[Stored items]

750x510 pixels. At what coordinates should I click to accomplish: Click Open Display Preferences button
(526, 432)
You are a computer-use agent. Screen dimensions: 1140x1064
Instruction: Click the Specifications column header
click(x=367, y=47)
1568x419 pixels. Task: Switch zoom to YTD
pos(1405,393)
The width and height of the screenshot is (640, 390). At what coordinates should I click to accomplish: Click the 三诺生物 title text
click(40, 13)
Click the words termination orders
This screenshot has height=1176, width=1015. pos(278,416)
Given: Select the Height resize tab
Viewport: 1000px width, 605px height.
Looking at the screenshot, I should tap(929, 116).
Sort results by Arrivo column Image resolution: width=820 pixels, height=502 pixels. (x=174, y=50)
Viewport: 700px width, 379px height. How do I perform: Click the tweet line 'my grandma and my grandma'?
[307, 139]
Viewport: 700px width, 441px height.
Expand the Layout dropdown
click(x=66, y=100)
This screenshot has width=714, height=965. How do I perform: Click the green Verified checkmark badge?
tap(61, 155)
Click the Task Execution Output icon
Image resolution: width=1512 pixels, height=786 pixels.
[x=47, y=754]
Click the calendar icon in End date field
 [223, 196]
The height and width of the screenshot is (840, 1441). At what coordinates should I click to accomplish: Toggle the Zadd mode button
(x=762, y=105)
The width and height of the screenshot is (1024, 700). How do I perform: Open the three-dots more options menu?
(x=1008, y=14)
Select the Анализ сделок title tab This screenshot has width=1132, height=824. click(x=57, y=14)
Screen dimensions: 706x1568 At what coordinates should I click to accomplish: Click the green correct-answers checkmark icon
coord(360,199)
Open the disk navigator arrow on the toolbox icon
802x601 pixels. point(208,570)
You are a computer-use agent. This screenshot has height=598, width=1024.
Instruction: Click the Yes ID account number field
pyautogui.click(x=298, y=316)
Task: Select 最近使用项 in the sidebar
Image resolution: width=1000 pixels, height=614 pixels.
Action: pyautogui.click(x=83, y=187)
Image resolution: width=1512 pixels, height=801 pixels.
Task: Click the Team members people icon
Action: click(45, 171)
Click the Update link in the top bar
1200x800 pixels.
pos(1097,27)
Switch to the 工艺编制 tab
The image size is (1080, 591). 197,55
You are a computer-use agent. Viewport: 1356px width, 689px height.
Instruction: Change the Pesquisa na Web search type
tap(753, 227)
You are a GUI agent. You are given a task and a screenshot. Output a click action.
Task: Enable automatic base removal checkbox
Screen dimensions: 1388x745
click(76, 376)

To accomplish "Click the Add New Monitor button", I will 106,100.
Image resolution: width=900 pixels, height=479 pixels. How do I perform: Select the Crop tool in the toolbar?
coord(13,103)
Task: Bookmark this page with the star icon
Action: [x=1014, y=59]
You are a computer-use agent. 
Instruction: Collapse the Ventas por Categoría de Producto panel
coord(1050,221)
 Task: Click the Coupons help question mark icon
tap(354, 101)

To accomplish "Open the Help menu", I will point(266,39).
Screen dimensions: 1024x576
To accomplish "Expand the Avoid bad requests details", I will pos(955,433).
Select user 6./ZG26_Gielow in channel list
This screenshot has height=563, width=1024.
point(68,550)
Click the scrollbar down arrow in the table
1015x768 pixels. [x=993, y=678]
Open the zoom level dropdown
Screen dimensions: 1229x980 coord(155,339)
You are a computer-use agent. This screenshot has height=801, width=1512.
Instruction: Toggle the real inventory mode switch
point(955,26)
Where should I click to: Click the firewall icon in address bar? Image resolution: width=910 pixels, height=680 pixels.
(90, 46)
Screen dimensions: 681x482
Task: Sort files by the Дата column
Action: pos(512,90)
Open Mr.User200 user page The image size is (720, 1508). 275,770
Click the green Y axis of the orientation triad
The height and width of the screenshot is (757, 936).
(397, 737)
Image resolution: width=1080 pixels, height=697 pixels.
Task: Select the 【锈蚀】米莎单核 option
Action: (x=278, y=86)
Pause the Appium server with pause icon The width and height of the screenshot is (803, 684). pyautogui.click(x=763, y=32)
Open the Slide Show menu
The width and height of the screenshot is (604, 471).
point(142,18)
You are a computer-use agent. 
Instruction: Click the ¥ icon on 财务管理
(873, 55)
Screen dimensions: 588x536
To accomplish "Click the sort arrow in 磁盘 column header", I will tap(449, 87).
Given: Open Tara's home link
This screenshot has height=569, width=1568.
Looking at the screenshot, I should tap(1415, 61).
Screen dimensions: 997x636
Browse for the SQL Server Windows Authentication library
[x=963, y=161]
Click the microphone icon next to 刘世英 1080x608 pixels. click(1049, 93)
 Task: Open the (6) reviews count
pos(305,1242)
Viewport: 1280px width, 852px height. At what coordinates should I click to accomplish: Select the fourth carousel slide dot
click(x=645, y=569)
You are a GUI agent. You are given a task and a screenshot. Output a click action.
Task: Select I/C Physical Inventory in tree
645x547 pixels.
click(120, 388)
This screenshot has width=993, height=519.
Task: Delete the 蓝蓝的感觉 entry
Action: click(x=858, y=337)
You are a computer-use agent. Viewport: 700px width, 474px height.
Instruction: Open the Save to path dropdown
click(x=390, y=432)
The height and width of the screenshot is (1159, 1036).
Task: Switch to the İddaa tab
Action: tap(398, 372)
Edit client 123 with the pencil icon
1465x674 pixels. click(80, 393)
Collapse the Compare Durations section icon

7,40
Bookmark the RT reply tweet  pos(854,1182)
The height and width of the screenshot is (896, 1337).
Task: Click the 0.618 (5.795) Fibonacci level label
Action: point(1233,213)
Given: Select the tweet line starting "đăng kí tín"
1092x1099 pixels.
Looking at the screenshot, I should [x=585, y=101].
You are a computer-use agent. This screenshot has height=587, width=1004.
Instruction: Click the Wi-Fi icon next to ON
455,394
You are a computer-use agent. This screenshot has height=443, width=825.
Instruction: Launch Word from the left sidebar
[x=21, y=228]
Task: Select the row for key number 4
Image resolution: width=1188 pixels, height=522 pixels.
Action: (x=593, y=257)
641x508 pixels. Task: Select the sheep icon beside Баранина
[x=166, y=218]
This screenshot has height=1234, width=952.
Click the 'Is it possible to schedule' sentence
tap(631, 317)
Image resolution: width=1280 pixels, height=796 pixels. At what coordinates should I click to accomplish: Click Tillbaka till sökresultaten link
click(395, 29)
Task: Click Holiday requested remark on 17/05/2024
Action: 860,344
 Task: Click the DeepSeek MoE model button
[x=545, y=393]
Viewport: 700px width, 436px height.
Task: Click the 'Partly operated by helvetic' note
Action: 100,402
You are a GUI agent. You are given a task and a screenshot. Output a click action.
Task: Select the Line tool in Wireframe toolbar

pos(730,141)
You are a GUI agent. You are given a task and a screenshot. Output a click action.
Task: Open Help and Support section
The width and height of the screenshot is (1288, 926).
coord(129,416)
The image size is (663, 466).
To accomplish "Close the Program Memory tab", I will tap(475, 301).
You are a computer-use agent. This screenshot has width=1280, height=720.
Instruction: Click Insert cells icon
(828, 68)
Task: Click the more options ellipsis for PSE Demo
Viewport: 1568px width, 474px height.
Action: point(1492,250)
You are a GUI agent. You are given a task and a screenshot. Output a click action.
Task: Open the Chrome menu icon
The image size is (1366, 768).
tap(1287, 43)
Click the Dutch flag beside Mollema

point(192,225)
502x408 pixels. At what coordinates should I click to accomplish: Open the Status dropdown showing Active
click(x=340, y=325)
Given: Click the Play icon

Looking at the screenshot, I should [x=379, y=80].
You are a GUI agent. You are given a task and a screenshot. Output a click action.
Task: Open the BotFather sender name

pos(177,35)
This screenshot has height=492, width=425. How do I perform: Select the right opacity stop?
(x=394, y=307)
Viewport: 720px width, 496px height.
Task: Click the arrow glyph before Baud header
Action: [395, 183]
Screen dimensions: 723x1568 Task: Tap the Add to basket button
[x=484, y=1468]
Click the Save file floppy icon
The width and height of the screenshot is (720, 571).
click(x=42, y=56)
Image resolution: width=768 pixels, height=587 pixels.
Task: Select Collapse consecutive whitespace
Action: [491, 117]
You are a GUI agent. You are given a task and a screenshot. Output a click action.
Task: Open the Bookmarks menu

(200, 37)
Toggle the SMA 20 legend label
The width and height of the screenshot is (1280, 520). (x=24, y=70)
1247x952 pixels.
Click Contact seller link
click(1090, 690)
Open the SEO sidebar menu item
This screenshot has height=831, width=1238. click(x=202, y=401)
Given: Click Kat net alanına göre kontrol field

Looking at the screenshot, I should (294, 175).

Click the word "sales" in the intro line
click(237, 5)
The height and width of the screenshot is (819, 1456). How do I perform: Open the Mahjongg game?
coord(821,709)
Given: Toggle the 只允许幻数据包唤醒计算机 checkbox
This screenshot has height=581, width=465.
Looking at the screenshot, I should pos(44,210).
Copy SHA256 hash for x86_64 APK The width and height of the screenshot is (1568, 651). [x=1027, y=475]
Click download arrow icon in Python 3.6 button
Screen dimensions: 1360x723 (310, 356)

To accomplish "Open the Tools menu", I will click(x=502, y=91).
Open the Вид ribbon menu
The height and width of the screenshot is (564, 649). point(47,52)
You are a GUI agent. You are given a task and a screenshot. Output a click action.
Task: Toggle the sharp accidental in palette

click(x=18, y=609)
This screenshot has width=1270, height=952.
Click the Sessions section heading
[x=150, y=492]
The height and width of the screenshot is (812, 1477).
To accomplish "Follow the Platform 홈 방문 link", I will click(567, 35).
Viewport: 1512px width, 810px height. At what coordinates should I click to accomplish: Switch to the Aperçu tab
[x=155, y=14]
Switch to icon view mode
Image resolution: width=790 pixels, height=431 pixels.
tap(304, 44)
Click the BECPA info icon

**TASK BRIEF**
Report back every line of the entries in which "will" occurs.

**RESULT FOR THIS EXERCISE**
To accomplish "Click the Add New Monitor button", I will 106,100.
To accomplish "Open the Help menu", I will point(266,39).
To accomplish "Expand the Avoid bad requests details", I will pos(955,433).
To accomplish "Click the sort arrow in 磁盘 column header", I will tap(449, 87).
To accomplish "Close the Program Memory tab", I will tap(475, 301).
To accomplish "Open the Tools menu", I will click(x=502, y=91).
To accomplish "Follow the Platform 홈 방문 link", I will click(567, 35).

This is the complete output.